SCIOSCIA, NATHALIA PAULA; GOS, MARÍA LAURA; DENEGRI, GUILLERMO MARÍA; MORÉ, GASTÓN

PARASITOLOGY INTERNATIONAL

ELSEVIER IRELAND LTD

Año: 2017 vol. 66 p. 622 - 626

1383-5769

Sarcocystis spp. are obligatory intracellular protozoan parasites which can infect humans and animals. Most of Sarcocystis species were identified based on the detection of muscle cysts in different intermediate hosts (IH). Regarding to natural infection in definitive host, there are few reports which have reached to determining species of Sarcocystis. The present work was aimed to studying the occurrence of Sarcocystis spp. (oocysts and sporocysts) in mucosal scrapings of small intestine and fecal samples of one the most abundant wild canids from South America, Lycalopex gymnocercus (Pampas fox), and to identify the Sarcocystis spp. using molecular tools. A total of 131 free-living L. gymnocercus were sampled in rural areas located in several departments from Buenos Aires province, Argentina. Fecal samples from all the animals and 33 small intestines were analyzed.
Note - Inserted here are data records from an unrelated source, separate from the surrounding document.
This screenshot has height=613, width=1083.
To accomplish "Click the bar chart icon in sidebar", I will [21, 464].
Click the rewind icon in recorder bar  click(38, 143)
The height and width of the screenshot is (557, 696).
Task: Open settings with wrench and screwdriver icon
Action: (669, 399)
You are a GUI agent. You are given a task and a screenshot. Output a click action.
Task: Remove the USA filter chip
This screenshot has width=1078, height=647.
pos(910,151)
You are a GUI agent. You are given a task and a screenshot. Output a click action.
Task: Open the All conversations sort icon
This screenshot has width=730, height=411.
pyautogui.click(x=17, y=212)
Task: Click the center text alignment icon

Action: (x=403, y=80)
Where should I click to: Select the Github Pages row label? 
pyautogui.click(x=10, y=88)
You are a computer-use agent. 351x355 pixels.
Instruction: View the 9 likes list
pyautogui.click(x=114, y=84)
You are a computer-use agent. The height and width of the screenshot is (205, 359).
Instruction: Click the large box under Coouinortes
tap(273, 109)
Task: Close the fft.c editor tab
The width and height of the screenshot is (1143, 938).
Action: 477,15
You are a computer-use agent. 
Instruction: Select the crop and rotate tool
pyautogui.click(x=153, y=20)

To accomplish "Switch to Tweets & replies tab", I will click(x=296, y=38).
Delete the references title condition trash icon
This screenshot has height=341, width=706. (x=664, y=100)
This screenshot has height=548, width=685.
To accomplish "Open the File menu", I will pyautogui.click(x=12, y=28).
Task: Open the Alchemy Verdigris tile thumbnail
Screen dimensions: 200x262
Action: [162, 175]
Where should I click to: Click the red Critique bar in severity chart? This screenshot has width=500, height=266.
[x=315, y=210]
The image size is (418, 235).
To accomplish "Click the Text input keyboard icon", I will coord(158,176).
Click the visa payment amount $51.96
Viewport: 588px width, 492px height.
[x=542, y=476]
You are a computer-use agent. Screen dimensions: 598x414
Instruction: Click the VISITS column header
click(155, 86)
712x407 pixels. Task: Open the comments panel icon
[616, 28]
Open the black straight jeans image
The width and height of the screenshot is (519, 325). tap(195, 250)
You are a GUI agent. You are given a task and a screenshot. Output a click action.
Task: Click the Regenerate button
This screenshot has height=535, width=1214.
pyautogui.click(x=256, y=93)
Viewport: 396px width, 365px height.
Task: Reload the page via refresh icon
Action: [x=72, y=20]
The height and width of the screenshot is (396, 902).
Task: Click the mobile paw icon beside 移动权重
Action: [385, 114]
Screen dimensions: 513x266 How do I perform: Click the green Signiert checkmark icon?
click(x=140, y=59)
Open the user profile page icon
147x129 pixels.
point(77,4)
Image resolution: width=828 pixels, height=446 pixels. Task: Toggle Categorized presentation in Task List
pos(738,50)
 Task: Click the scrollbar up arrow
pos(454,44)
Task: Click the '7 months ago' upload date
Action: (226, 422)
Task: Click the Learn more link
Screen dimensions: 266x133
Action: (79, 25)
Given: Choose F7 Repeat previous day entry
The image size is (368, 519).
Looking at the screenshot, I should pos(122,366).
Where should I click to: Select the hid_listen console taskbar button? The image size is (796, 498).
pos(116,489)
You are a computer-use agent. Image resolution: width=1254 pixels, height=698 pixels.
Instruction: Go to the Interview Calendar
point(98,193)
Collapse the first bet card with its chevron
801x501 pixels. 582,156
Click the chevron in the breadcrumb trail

Fecal and mucosal scrapings samples were analyzed by sugar flotation method and once oocysts or sporocysts were detected, sedimentation was performed and DNA extracted with a commercial kit. A PCR was conducted using primers targeting a fragment of the 18S rRNA gene and the amplicons were purified and sequenced. Of the total Pampas foxes analyzed, 23 (17.6%) had Sarcocystis spp. oocysts/sporocysts in fecal and/or mucosal samples. Sarcocystis spp. sporocysts were detected in 13.0% (17/131) of fecal samples and in 39.4% (13/33) of mucosal samples by the initial sugar flotation. Twenty one L. gymnocercus samples were processed by DNA extraction and PCR. Molecular identification of Sarcocystis spp. infection was successfully achieved in 14 foxes and was distributed as follows: 4.6% S. cruzi (6/131), 3.8% Sarcocystis spp. using birds as IH (S. albifronsi and S. anasi among others, 5/131), 0.8% S. tenella (1/131) and 1.5% (2/131) with low homology (97%) with S. miescheriana. In one fecal sample with spherical oocysts, the sequencing results showed a 100% sequence identity with Hammondia heydorni. The results show that the mucosal scrapings are the eligible sample to identify prevalence and to proceed with species identification. Lycalopex gymnocercus is suggested as definitive host for S. cruzi, S. tenella and probably various Sarcocystis spp. using birds as intermediate hosts as well as for H. heydorni.